* [TASK OBJECTIVE]: Only an exact repetition of all the entries will be accepted.

* [DATA SECTION]:
——————————
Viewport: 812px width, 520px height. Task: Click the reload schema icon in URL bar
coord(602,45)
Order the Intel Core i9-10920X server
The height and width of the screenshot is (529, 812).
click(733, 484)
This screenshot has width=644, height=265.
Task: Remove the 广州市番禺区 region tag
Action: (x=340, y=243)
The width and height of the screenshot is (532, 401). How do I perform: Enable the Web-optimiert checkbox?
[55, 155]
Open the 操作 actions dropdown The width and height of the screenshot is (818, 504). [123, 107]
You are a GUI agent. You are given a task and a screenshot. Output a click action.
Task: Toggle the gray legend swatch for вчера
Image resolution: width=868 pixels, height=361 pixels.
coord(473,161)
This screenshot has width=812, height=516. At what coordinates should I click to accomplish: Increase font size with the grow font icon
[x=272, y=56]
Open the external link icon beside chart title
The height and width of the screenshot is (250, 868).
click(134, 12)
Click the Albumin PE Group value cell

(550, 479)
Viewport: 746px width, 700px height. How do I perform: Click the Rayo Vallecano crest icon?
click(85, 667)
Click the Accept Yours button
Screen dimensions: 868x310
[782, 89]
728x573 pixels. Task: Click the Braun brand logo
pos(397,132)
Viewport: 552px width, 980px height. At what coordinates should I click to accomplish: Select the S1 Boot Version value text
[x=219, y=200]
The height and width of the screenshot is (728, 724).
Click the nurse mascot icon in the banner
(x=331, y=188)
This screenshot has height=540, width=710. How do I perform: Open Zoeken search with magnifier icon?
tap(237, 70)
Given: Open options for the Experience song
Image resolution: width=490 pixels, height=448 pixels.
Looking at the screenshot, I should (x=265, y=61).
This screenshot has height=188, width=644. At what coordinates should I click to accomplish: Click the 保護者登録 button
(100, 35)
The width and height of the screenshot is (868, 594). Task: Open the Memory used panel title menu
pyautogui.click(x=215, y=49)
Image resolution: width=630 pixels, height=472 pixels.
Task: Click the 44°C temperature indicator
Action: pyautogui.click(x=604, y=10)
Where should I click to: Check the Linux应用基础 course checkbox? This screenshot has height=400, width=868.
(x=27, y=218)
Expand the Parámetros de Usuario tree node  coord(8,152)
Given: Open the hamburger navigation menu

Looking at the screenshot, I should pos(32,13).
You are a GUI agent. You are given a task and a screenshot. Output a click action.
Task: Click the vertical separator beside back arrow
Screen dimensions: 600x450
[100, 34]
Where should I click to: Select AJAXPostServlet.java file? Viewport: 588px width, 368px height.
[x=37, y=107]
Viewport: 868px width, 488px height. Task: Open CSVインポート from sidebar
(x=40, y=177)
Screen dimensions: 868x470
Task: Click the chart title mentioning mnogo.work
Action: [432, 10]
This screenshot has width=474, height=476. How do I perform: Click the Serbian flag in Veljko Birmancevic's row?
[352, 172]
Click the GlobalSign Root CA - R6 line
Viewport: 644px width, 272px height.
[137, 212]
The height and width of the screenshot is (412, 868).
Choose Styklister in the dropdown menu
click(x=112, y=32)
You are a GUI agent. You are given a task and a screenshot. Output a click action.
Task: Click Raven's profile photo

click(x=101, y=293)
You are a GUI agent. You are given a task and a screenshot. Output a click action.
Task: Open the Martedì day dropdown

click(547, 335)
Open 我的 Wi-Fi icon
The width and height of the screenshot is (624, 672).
——————————
* [EXERCISE RESULT]:
Viewport: 812px width, 520px height. Task: Click the reload schema icon in URL bar
coord(602,45)
Order the Intel Core i9-10920X server
The height and width of the screenshot is (529, 812).
click(733, 484)
This screenshot has width=644, height=265.
Task: Remove the 广州市番禺区 region tag
Action: (x=340, y=243)
The width and height of the screenshot is (532, 401). How do I perform: Enable the Web-optimiert checkbox?
[55, 155]
Open the 操作 actions dropdown The width and height of the screenshot is (818, 504). [123, 107]
You are a GUI agent. You are given a task and a screenshot. Output a click action.
Task: Toggle the gray legend swatch for вчера
Image resolution: width=868 pixels, height=361 pixels.
coord(473,161)
This screenshot has width=812, height=516. At what coordinates should I click to accomplish: Increase font size with the grow font icon
[x=272, y=56]
Open the external link icon beside chart title
The height and width of the screenshot is (250, 868).
click(134, 12)
Click the Albumin PE Group value cell

(550, 479)
Viewport: 746px width, 700px height. How do I perform: Click the Rayo Vallecano crest icon?
click(85, 667)
Click the Accept Yours button
Screen dimensions: 868x310
[782, 89]
728x573 pixels. Task: Click the Braun brand logo
pos(397,132)
Viewport: 552px width, 980px height. At what coordinates should I click to accomplish: Select the S1 Boot Version value text
[x=219, y=200]
The height and width of the screenshot is (728, 724).
Click the nurse mascot icon in the banner
(x=331, y=188)
This screenshot has height=540, width=710. How do I perform: Open Zoeken search with magnifier icon?
tap(237, 70)
Given: Open options for the Experience song
Image resolution: width=490 pixels, height=448 pixels.
Looking at the screenshot, I should (x=265, y=61).
This screenshot has height=188, width=644. At what coordinates should I click to accomplish: Click the 保護者登録 button
(100, 35)
The width and height of the screenshot is (868, 594). Task: Open the Memory used panel title menu
pyautogui.click(x=215, y=49)
Image resolution: width=630 pixels, height=472 pixels.
Task: Click the 44°C temperature indicator
Action: pyautogui.click(x=604, y=10)
Where should I click to: Check the Linux应用基础 course checkbox? This screenshot has height=400, width=868.
(x=27, y=218)
Expand the Parámetros de Usuario tree node  coord(8,152)
Given: Open the hamburger navigation menu

Looking at the screenshot, I should pos(32,13).
You are a GUI agent. You are given a task and a screenshot. Output a click action.
Task: Click the vertical separator beside back arrow
Screen dimensions: 600x450
[100, 34]
Where should I click to: Select AJAXPostServlet.java file? Viewport: 588px width, 368px height.
[x=37, y=107]
Viewport: 868px width, 488px height. Task: Open CSVインポート from sidebar
(x=40, y=177)
Screen dimensions: 868x470
Task: Click the chart title mentioning mnogo.work
Action: [432, 10]
This screenshot has width=474, height=476. How do I perform: Click the Serbian flag in Veljko Birmancevic's row?
[352, 172]
Click the GlobalSign Root CA - R6 line
Viewport: 644px width, 272px height.
[137, 212]
The height and width of the screenshot is (412, 868).
Choose Styklister in the dropdown menu
click(x=112, y=32)
You are a GUI agent. You are given a task and a screenshot. Output a click action.
Task: Click Raven's profile photo

click(x=101, y=293)
You are a GUI agent. You are given a task and a screenshot. Output a click action.
Task: Open the Martedì day dropdown

click(547, 335)
Open 我的 Wi-Fi icon
The width and height of the screenshot is (624, 672).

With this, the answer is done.